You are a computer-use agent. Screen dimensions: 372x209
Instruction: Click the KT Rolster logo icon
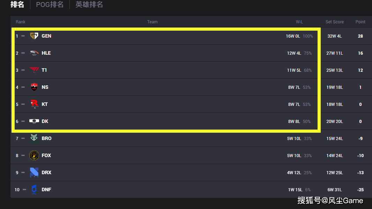coord(35,104)
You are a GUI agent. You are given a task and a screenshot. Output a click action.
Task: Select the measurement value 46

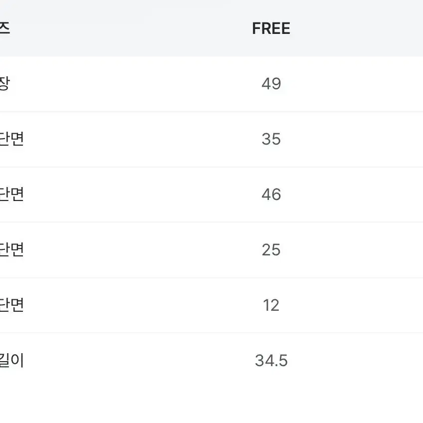pos(271,194)
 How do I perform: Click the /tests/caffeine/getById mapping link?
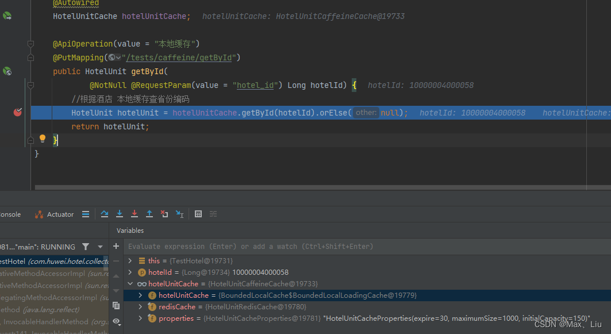[x=179, y=57]

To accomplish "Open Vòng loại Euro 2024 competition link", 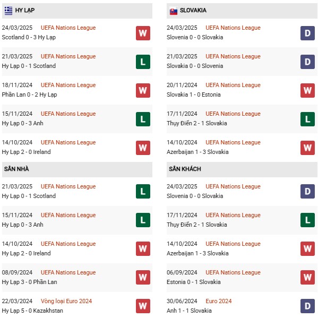I will point(66,301).
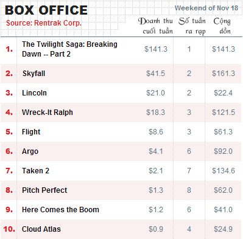Open the Wreck-It Ralph row title
Viewport: 243px width, 239px height.
click(x=48, y=113)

[EXERCISE DIRECTIONS] Filter the records above down to the lines that hold the string "agent".

[FINISHED EXERCISE]
You are a computer-use agent. Screen dimensions: 372x209
You are a GUI agent. You are given a task and a screenshot. Output a click action.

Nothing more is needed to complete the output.